Query Optimizer Introduction

One-sentence definition

The Doris query optimizer (Nereids) is a modern query optimizer built on the Cascades framework. It combines RBO (rule-based optimization) and CBO (cost-based optimization) to generate efficient execution plans for complex queries.

Reading overview

Before reading this article, you are recommended to first understand the following:

  • The basic role of a query optimizer in a database system
  • The basic concepts of a SQL execution plan
  • The difference between rule-based optimization (RBO) and cost-based optimization (CBO)

This article covers the following topics in order:

  • The development background of the query optimizer
  • The core advantages of the Doris query optimizer
  • The overall working principle of the optimizer
  • Common tuning session variables

Development background

The current query optimizer faces three categories of challenges:

ChallengeSpecific manifestation
High query complexityUser queries are becoming increasingly complex, and query scenarios are becoming increasingly diverse
Strict real-time requirementsUsers expect to obtain query results immediately
Fast iteration speedThe optimizer needs to quickly adapt to constantly emerging new requirements

Based on this background, Doris launched the development of a brand-new query optimizer. Built on a modern optimizer architecture, this optimizer aims to handle query requests in Doris scenarios more efficiently and to provide a solid foundation for extending to more complex requirements in the future.

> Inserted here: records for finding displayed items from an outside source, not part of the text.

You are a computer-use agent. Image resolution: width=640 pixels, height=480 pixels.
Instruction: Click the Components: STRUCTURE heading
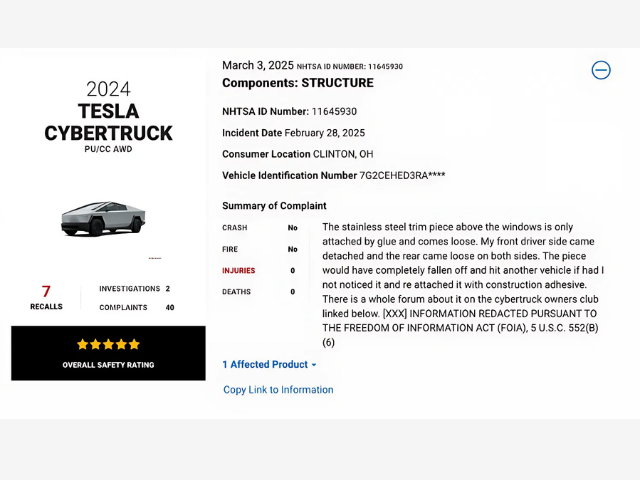pyautogui.click(x=297, y=83)
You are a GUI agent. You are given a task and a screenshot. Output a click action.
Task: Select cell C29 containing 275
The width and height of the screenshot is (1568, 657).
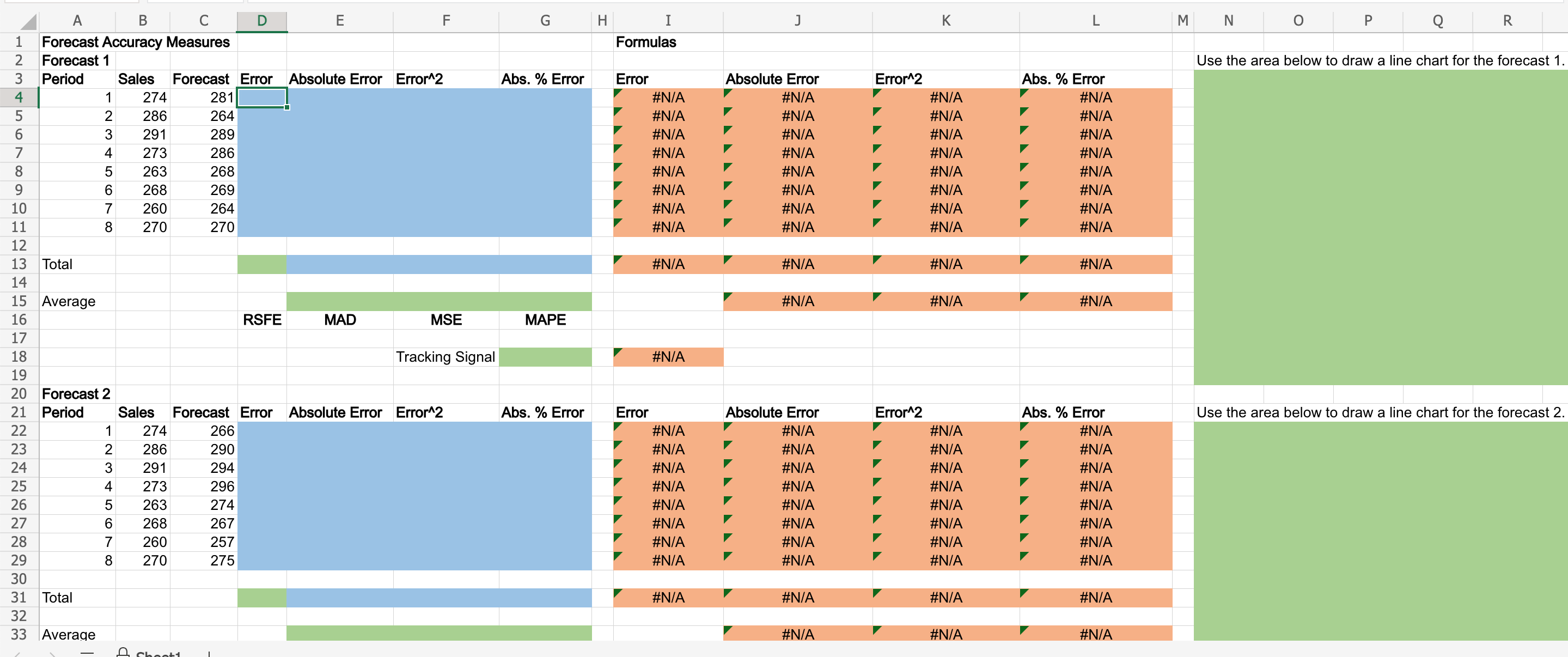point(203,560)
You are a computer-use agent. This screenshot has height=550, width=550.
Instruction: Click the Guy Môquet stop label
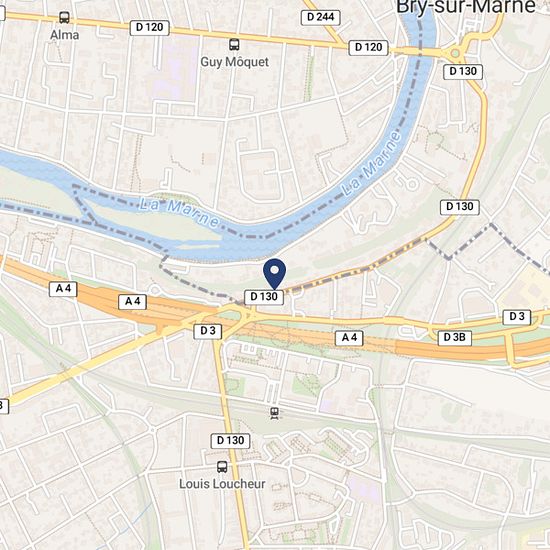(x=234, y=62)
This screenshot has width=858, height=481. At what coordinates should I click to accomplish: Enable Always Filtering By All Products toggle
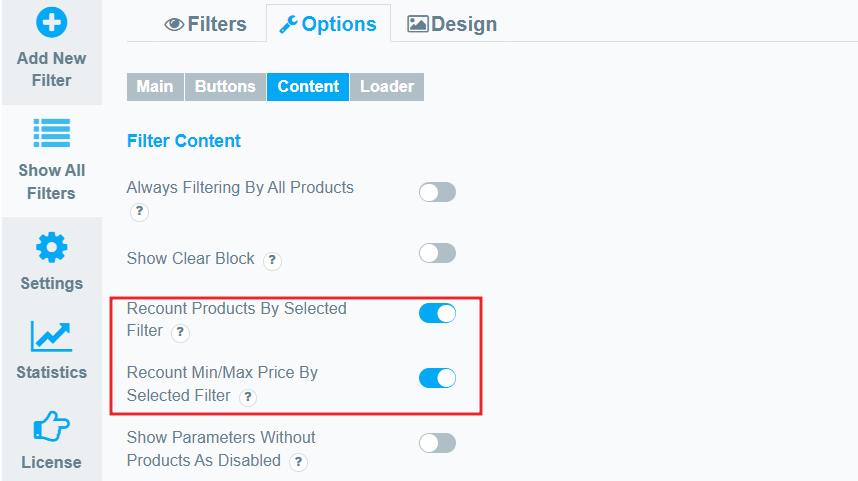point(437,192)
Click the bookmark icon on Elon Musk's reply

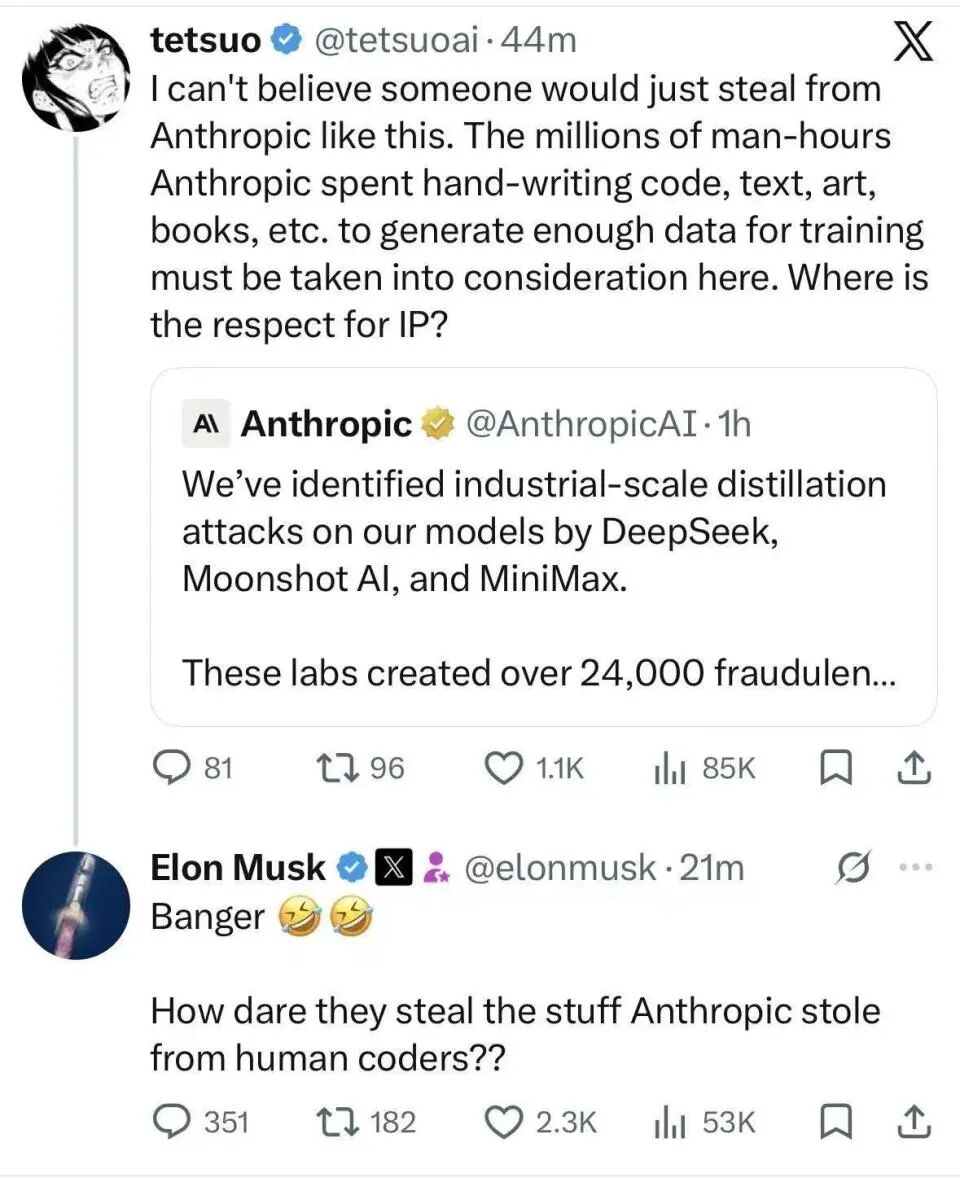838,1121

Advantages of the Doris query optimizer

The Doris query optimizer has significant advantages over the legacy optimizer in three dimensions: smarter, more stable, and more flexible.

Smarter

  • The optimizer presents each RBO and CBO optimization point clearly in the form of a "rule".
  • Each rule provides a set of patterns that describe the shape of a query plan, allowing the optimizer to precisely match query plans that can be optimized.
  • As a result, the optimizer can better support complex query statements such as multi-level subquery nesting.

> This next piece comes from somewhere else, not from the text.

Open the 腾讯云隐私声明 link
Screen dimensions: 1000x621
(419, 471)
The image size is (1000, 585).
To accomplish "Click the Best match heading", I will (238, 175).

The CBO part is based on the advanced Cascades framework and fully uses the following three categories of information:

  1. Rich data statistics
  2. Data feature information
  3. A carefully tuned cost model

With this information, the optimizer can handle complex queries such as multi-table joins with ease.

More stable

  • All optimization rules are completed on the logical execution plan tree.
  • After the query syntax and semantics are parsed, the query is converted into a tree structure.
  • Compared with the legacy optimizer, the internal data structures of the new optimizer are more reasonable and unified.

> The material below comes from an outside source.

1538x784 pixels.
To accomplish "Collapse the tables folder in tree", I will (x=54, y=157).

Take subquery handling as an example: the new optimizer is based on the new data structure and avoids the situation in the legacy optimizer where many rules handle subqueries individually. This reduces the possibility of logical errors in optimization rules.

More flexible

The optimizer architecture is well-designed and modern, making it convenient to extend optimization rules and processing stages. New features can be quickly added to meet ever-changing requirements.

Working principle of the optimizer

Overall workflow

Optimizer working principle

The execution flow of the optimizer can be roughly divided into the following four steps:

StepStageDescription
1Syntax analysisConvert the SQL text into an abstract syntax tree (AST). If the SQL is valid, continue; otherwise, report an error and terminate
2Semantic analysisCheck the existence of tables, columns, and functions in the AST and whether their usage complies with syntax and semantic rules. If valid, continue; otherwise, report an error and terminate
3Rewrite query plan (RBO)Rewrite the query plan through predefined rules. Common techniques include column pruning, predicate pushdown, and partition pruning
4Optimize query plan (CBO)Enumerate the set of equivalent plans within the search space, evaluate the execution cost of each plan, and choose the plan with the lowest cost as the final execution plan

The goals of each step are as follows:

  • Syntax analysis: Ensure that the SQL text can be parsed into a valid AST.
  • Semantic analysis: Ensure that the objects referenced in the AST exist and are used legally.
  • RBO rewriting: Optimize execution speed through deterministic rules.
  • CBO optimization: Choose the optimal execution plan based on the cost model to ensure that the query executes in the most efficient way.

Common session variables

nereids_timeout_second

ItemContent
PurposeSets the maximum allowed time for query planning. When the planning time exceeds this value, planning is terminated and an error message is returned
Default value30s
Applicable scenarioWhen a query involves a large number of external tables, or when the query statement is particularly complex, increase this value appropriately to ensure that the query can proceed normally

Design purpose: During the planning of a query statement, the system acquires read locks on all tables involved in the SQL. The main purposes of setting a timeout mechanism are:

  • To maintain cluster stability
  • To prevent excessive resource consumption caused by overly long planning times
  • To avoid lock conflicts

Tuning suggestions:

  • When a planning timeout error occurs, first check whether the SQL is too complex or whether too many tables are involved.
  • If the scenario is confirmed to be reasonable, increase this value with SET nereids_timeout_second = <seconds>;.